++++ Reading text ++++

Mapper capability development: DMA theft, Register Spying

Discuss hardware-related topics, such as development cartridges, CopyNES, PowerPak, EPROMs, or whatever.

Moderator: Moderators

Post Reply
User avatar
Myask
Posts: 965
Joined: Sat Jul 12, 2014 3:04 pm

Mapper capability development: DMA theft, Register Spying

Post by Myask »

Memblers wrote:The OAM data shows up on the data bus, so a cart can interact with it. I think that would be a neat way to copy data to the mapper, but that's for another topic. :)
DMA theft? Sure, why not.

pseudocode for verilog
0. wait for enable/ 0b. wait for write of destination to mapper
1. on next write of #$xx to $4014 (requires all CPU address lines!! And data lines, since we want to spy.)...
2. for yy = 0...$ff
3. wait for CPU_ADDR = $xxyy [alternately, $2004]
4. copy CPU_DATA to [destination]+yy on cart
===
Meanwhile, register-spying, as it would mainly require memory space, having included all of
on read/write to 1'b001x_xxxx_xxxx_xyyy
--copy to memory
(If 2005/6, twiddle address latch; on 2002 read, clear it)
on read/write to 1'b0100_0000_000y_yyyy
--copy to memory

Then, make accessible (on $4018? $4019? $4009? $400D?) after writing for which register you want (there are only 30, but with several have multiple modes- 2005/6 have two bytes, 4016/7 have reads and writes with different meaning, plus we might want what the internal-scroll variables are or something)
tepples
Posts: 22819
Joined: Sun Sep 19, 2004 11:12 pm
Location: NE Indiana, USA (NTSC)
Contact:

Re: Mapper capability development: DMA theft, Register Spyin

Post by tepples »

Myask wrote:DMA theft [...] pseudocode for verilog
0. wait for enable/ 0b. wait for write of destination to mapper
1. on next write of #$xx to $4014 (requires all CPU address lines!! And data lines, since we want to spy.)...
2. for yy = 0...$ff
3. wait for CPU_ADDR = $xxyy [alternately, $2004]
4. copy CPU_DATA to [destination]+yy on cart
You don't need all pins. You just need M2, R/W, /ROMSEL, and A14-A12 to decode a $4xxx write and a $2xxx write.

++++ Supplied data ++++

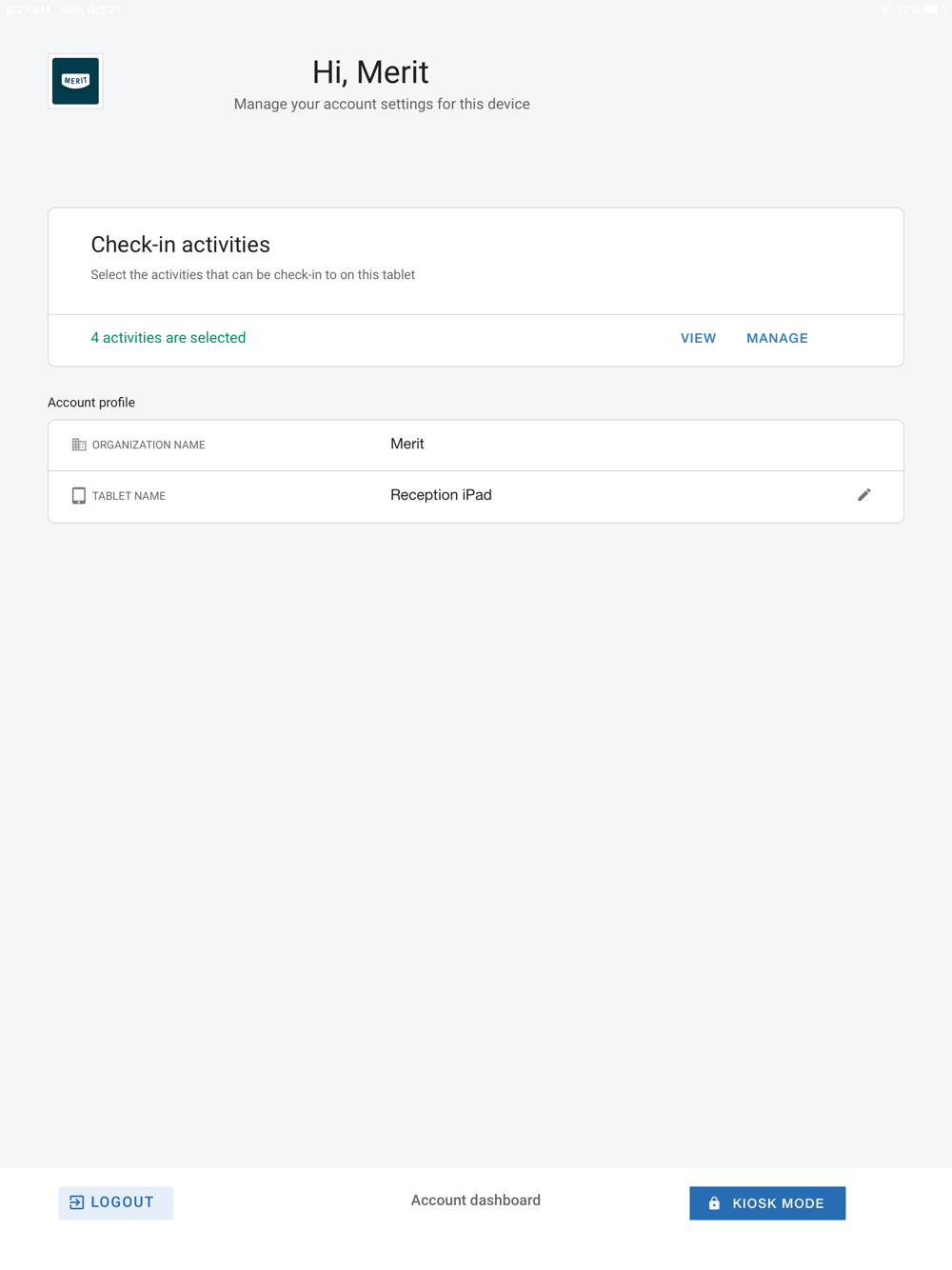This screenshot has width=952, height=1270.
Task: Open VIEW for selected activities
Action: (x=698, y=338)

++++

* Written problem 1
In the forum thread on mapper DMA theft and register spying, which signals does tepples say a cartridge needs to decode a $4xxx write and a $2xxx write?
* Written problem 2
Continue the forum thread on mapper DMA theft and register spying from where it stops.

* Exercise response 1
M2, R/W, /ROMSEL, and A14-A12.

* Exercise response 2
  • The host program sets up mapper ports to receive the next DMA
  • The mapper decodes a write to $4000-$4FFF
  • If a write to $2000-$2FFF is not decoded within 8 cycles, cancel the request
  • The mapper decodes each of 256 writes to $2000-$2FFF
lidnariq
Site Admin
Posts: 11606
Joined: Sun Apr 13, 2008 11:12 am

Re: Mapper capability development: DMA theft, Register Spyin

Post by lidnariq »

I've been playing around with putting an ethernet IC – Microchip's ENC624J600 – in a NES cart. It has a bunch of indirect addresses that seem to be ideal for hijacking the NES's OAM DMA for, one of which is at a local-to-the-IC address of 0x7E84 (a post-increment indirect memory access), which isn't too hard to make appear overlapping with $2004.

My real problem is that I haven't figured out what getting data rapidly into this IC is useful for, especially since the rest of the IC's 24 KiB of RAM can be memory-mapped, so it's not like one'd want to assemble an ethernet packet in NES-local RAM and then copy it in.
zzo38
Posts: 1096
Joined: Mon Feb 07, 2011 12:46 pm

Re: Mapper capability development: DMA theft, Register Spyin

Post by zzo38 »

I have thought of DMA theft and register spying too, although there is still many more possibilities too. But another possibility I have thought of is just the DMA is used to access the range of memory in sequence, which the mapepr might somehow use
(Free Hero Mesh - FOSS puzzle game engine)
3gengames
Formerly 65024U
Posts: 2284
Joined: Sat Mar 27, 2010 12:57 pm

Re: Mapper capability development: DMA theft, Register Spyin

Post by 3gengames »

I could think of one: Tons of tiles being written to CHR-RAM. That alone would be worth it for a few people. Would allow for lots of smooth animation. CPU-Side preparation for it during gameplay would be pretty simple, too. As long as the update is in Vblank, you could take control of the chip entirely without worrying about bus collisions. Would be interesting to see.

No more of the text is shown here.